[Stored items]
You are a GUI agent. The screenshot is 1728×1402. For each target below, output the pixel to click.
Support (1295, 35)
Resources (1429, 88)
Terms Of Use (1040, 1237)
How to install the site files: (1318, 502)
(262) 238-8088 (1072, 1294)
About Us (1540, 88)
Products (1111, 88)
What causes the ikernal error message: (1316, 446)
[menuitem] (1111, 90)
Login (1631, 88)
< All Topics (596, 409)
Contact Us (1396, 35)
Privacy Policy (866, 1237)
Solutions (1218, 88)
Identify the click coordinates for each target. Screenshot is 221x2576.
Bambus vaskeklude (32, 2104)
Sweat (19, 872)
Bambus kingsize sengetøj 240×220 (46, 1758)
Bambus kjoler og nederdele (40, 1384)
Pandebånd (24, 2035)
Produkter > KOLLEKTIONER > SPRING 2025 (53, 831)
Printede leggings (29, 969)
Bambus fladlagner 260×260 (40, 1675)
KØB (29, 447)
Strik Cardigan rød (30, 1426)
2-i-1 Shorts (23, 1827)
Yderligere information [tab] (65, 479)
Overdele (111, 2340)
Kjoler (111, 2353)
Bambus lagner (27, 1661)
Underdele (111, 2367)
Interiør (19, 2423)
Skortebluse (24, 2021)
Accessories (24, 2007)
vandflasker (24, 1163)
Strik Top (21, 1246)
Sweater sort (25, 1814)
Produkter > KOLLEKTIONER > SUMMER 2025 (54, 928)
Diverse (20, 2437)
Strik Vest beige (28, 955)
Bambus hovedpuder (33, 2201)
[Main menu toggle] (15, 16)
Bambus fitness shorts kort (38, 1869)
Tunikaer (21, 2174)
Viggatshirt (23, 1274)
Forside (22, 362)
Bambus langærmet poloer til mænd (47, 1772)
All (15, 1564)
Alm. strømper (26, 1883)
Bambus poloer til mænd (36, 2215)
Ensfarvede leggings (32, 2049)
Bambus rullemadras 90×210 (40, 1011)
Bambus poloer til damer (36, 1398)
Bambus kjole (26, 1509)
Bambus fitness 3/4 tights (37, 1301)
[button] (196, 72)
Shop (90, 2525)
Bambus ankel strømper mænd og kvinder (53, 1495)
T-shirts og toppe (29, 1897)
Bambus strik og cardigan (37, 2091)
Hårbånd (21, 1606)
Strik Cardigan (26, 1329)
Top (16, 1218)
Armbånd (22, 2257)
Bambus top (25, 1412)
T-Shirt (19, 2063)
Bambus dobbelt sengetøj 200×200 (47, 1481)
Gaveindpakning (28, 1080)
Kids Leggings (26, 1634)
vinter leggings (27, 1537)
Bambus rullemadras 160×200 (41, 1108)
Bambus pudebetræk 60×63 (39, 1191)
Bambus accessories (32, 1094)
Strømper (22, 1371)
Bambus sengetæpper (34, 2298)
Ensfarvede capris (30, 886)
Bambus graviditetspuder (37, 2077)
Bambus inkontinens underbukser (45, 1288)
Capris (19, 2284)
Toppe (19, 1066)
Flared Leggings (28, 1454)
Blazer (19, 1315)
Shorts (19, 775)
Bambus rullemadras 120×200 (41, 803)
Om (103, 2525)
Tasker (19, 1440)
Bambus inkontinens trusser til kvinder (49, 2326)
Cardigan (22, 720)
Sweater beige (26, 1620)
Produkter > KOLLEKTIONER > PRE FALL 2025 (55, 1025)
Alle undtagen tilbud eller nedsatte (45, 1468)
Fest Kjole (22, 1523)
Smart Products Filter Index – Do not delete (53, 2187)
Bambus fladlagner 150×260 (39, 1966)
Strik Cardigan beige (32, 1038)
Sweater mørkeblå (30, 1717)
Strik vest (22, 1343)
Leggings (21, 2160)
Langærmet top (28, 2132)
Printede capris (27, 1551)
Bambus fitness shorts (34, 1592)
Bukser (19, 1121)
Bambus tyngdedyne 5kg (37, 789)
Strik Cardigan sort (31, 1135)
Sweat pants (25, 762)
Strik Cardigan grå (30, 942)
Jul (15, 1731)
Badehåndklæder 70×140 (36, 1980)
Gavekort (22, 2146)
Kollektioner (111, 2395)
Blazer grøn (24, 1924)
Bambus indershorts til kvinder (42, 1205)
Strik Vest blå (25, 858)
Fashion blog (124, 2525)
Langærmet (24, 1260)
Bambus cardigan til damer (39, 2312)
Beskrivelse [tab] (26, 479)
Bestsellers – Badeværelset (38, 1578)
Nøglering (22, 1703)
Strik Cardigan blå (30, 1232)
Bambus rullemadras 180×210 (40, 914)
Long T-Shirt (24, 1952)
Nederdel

Exercise aim – Nothing should be dropped. Retype each line above as it is.

Answer to this problem –
You are a GUI agent. The screenshot is 1728×1402. For each target below, output the pixel to click.
Support (1295, 35)
Resources (1429, 88)
Terms Of Use (1040, 1237)
How to install the site files: (1318, 502)
(262) 238-8088 (1072, 1294)
About Us (1540, 88)
Products (1111, 88)
What causes the ikernal error message: (1316, 446)
[menuitem] (1111, 90)
Login (1631, 88)
< All Topics (596, 409)
Contact Us (1396, 35)
Privacy Policy (866, 1237)
Solutions (1218, 88)
Identify the click coordinates for each target. Screenshot is 221x2576.
Bambus vaskeklude (32, 2104)
Sweat (19, 872)
Bambus kingsize sengetøj 240×220 (46, 1758)
Bambus kjoler og nederdele (40, 1384)
Pandebånd (24, 2035)
Produkter > KOLLEKTIONER > SPRING 2025 (53, 831)
Printede leggings (29, 969)
Bambus fladlagner 260×260 (40, 1675)
KØB (29, 447)
Strik Cardigan rød (30, 1426)
2-i-1 Shorts (23, 1827)
Yderligere information [tab] (65, 479)
Overdele (111, 2340)
Kjoler (111, 2353)
Bambus lagner (27, 1661)
Underdele (111, 2367)
Interiør (19, 2423)
Skortebluse (24, 2021)
Accessories (24, 2007)
vandflasker (24, 1163)
Strik Top (21, 1246)
Sweater sort (25, 1814)
Produkter > KOLLEKTIONER > SUMMER 2025 (54, 928)
Diverse (20, 2437)
Strik Vest beige (28, 955)
Bambus hovedpuder (33, 2201)
[Main menu toggle] (15, 16)
Bambus fitness shorts kort (38, 1869)
Tunikaer (21, 2174)
Viggatshirt (23, 1274)
Forside (22, 362)
Bambus langærmet poloer til mænd (47, 1772)
All (15, 1564)
Alm. strømper (26, 1883)
Bambus poloer til mænd (36, 2215)
Ensfarvede leggings (32, 2049)
Bambus rullemadras 90×210 (40, 1011)
Bambus poloer til damer (36, 1398)
Bambus kjole (26, 1509)
Bambus fitness 3/4 tights (37, 1301)
[button] (196, 72)
Shop (90, 2525)
Bambus ankel strømper mænd og kvinder (53, 1495)
T-shirts og toppe (29, 1897)
Bambus strik og cardigan (37, 2091)
Hårbånd (21, 1606)
Strik Cardigan (26, 1329)
Top (16, 1218)
Armbånd (22, 2257)
Bambus top (25, 1412)
T-Shirt (19, 2063)
Bambus dobbelt sengetøj 200×200 (47, 1481)
Gaveindpakning (28, 1080)
Kids Leggings (26, 1634)
vinter leggings (27, 1537)
Bambus rullemadras 160×200 (41, 1108)
Bambus pudebetræk 60×63 (39, 1191)
Bambus accessories (32, 1094)
Strømper (22, 1371)
Bambus sengetæpper (34, 2298)
Ensfarvede capris (30, 886)
Bambus graviditetspuder (37, 2077)
Bambus inkontinens underbukser (45, 1288)
Capris (19, 2284)
Toppe (19, 1066)
Flared Leggings (28, 1454)
Blazer (19, 1315)
Shorts (19, 775)
Bambus rullemadras 120×200 (41, 803)
Om (103, 2525)
Tasker (19, 1440)
Bambus inkontinens trusser til kvinder (49, 2326)
Cardigan (22, 720)
Sweater beige (26, 1620)
Produkter > KOLLEKTIONER > PRE FALL 2025 (55, 1025)
Alle undtagen tilbud eller nedsatte (45, 1468)
Fest Kjole (22, 1523)
Smart Products Filter Index – Do not delete (53, 2187)
Bambus fladlagner 150×260 (39, 1966)
Strik Cardigan beige (32, 1038)
Sweater mørkeblå (30, 1717)
Strik vest (22, 1343)
Leggings (21, 2160)
Langærmet top (28, 2132)
Printede capris (27, 1551)
Bambus fitness shorts (34, 1592)
Bukser (19, 1121)
Bambus tyngdedyne 5kg (37, 789)
Strik Cardigan sort (31, 1135)
Sweat pants (25, 762)
Strik Cardigan grå (30, 942)
Jul (15, 1731)
Badehåndklæder 70×140 (36, 1980)
Gavekort (22, 2146)
Kollektioner (111, 2395)
Blazer grøn (24, 1924)
Bambus indershorts til kvinder (42, 1205)
Strik Vest blå (25, 858)
Fashion blog (124, 2525)
Langærmet (24, 1260)
Bambus cardigan til damer (39, 2312)
Beskrivelse [tab] (26, 479)
Bestsellers – Badeværelset (38, 1578)
Nøglering (22, 1703)
Strik Cardigan blå (30, 1232)
Bambus rullemadras 180×210 (40, 914)
Long T-Shirt (24, 1952)
Nederdel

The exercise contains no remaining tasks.